The concern of Jesus — part 3
40 blogs of Lent — day 14
A few years ago we were visiting a friend in another city. We were asked by a man the directions to a place and none of us could answer. These were streets my wife and I did not know and out friend, who was guiding the two of us back to her home was blind, and although the place the the stranger wanted was nearby she had never seen it. It must have been a sight, a couple, one of them on crutches, being led by a person with a white stick.

10 And he called the people to him and said to them, “Hear and understand: 11 it is not what goes into the mouth that defiles a person, but what comes out of the mouth; this defiles a person.” 12 Then the disciples came and said to him, “Do you know that the Pharisees were offended when they heard this saying?” 13 He answered, “Every plant that my heavenly Father has not planted will be rooted up. 14 Let them alone; they are blind guides. And if the blind lead the blind, both will fall into a pit.”
Matthew 15:10–14 ESV UK
This is not my favourite Bible passage. My introduction above shows that blind people are able to guile others along familiar streets. Taken in isolation it looks like Jesus is shaming people because of their disability. When you look at the ministry of Jesus as a whole you see compassion for the disabled. It is out of love that he healed diseases, made the deaf hear, the lame walk and the blind see. Jesus had a ministry of not only feeling compassion, but acting on it. On the occasion in Nazareth when he could not heal people because of their lack of faith it was not the lack of faith of the sick and disabled that caused the power failure but that of the people of the town who had rejected Jesus.
In contrast their are Christians who do the opposite. They have become victim blamers, accusing people who are not healed of not having faith, in their eyes they cannot be wrong, God must answer their prayers by doing what they pray for and therefore they accuse the innocent. How unlike Jesus they are. 15 years of being disabled, of having constant pain, means I have run into these people far too often. We share a high regard for the Bible, though they have not yet learned the important lesson that their interpretation of scripture may be wrong. Like the Pharisees earlier in this passage, they are using laws and rules, even those in the Bible itself, to harm people rather than help. Harming people is never the way of Jesus, especially not doing it in his name.
The Pharisees in the passage had come from Jerusalem, they were probably members of the highest group, the Sanhedrin, or sent on their behalf. Jesus used their practice of saying something was Corban, it means a gift, meaning that it is a gift dedicated to God, that should not be used to help people. Jesus is not saying that tradition is wrong. Jesus in not saying that the Mishnah traditions did not come from Moses. Jesus did not say that the rules were wrong. He is talking about the application of the rules: If the application of the rules means you are not loving your neighbour as yourself, putting your religious practice before another person’s physical or emotional needs then you need to take a long, serious look at how you interpret what you do.
Jesus did not tell them that the rules were wrong, but he did say that people who applied these good rules in the way that they did are dangerous, and working against God’s kingdom. Victim blaming disabled people is a sure sign of this.

────

# Your assignment
Say whether each statement agrees with the blog post: (a) the writer has been disabled for fifteen years; (b) in Nazareth, Jesus could not heal because the sick and disabled lacked faith; (c) according to the writer, Jesus said the rules were wrong. Answer yes or no for each, quoting the deciding words of the blog post.

(Saved data entries)
────

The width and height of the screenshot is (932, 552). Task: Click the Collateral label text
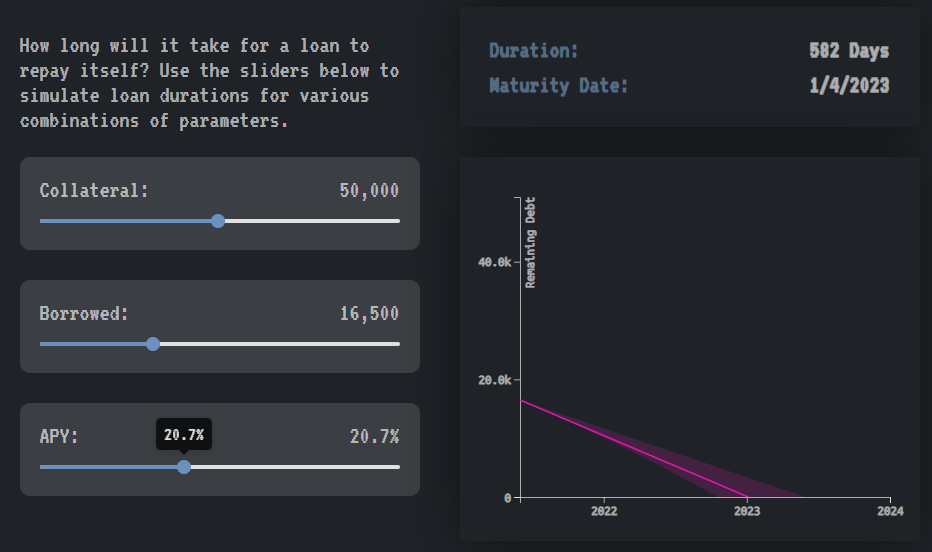[94, 191]
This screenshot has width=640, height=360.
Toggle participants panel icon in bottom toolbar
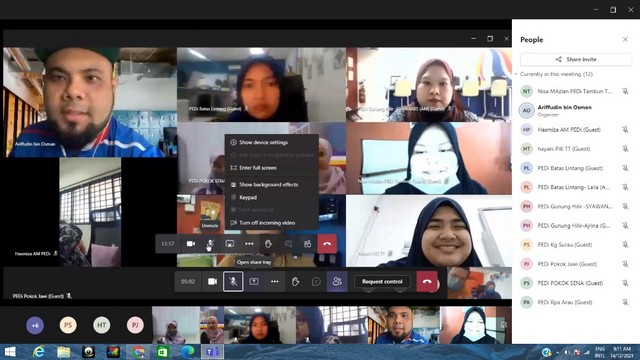(x=337, y=282)
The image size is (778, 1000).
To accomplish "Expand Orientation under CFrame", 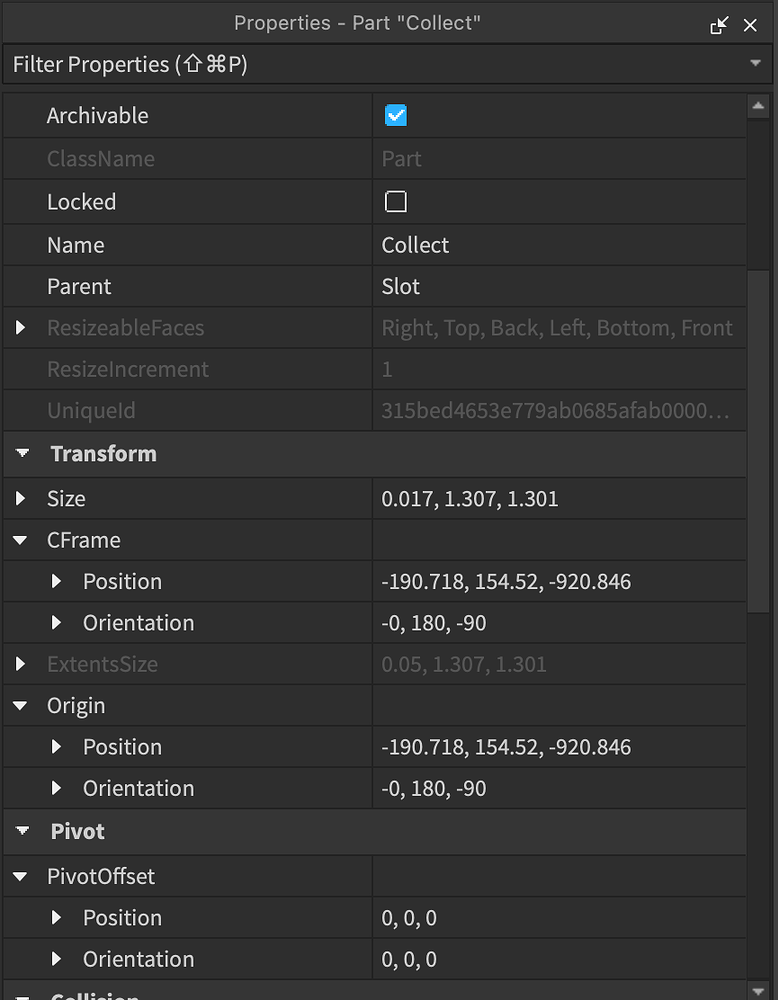I will (56, 622).
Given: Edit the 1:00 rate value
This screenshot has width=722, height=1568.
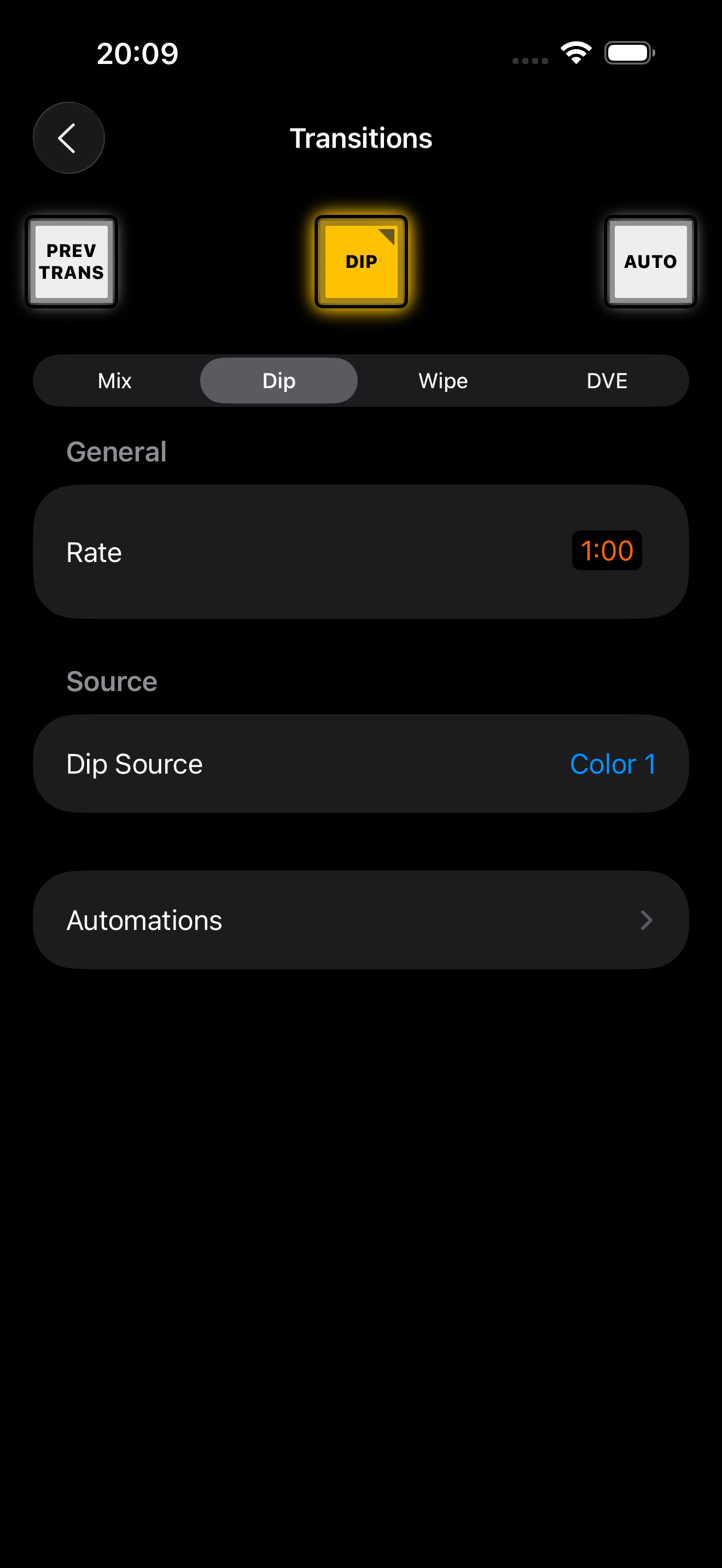Looking at the screenshot, I should (x=607, y=551).
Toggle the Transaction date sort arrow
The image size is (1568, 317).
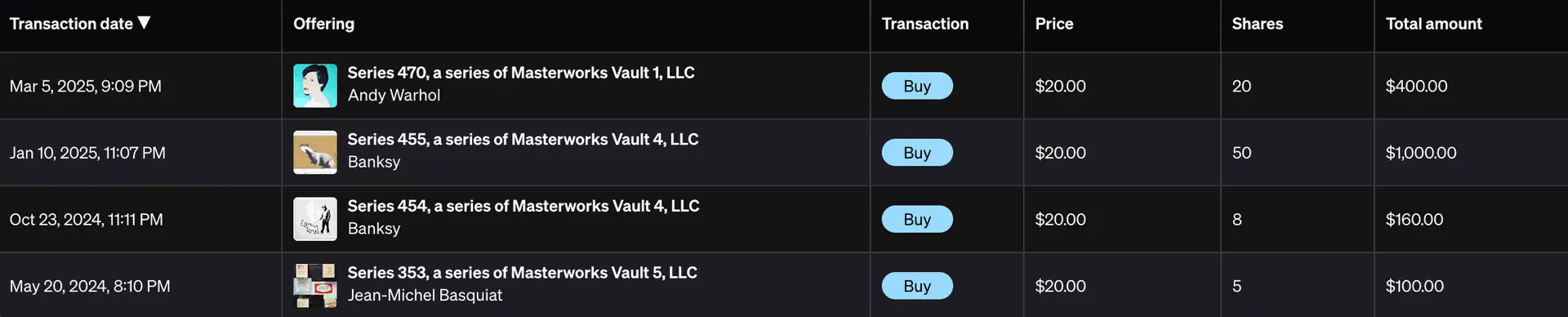click(145, 23)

────

# Completed task
(a) Yes: "15 years of being disabled, of having constant pain"
(b) No: "it was not the lack of faith of the sick and disabled that caused the power failure but that of the people of the town who had rejected Jesus"
(c) No: "Jesus did not say that the rules were wrong."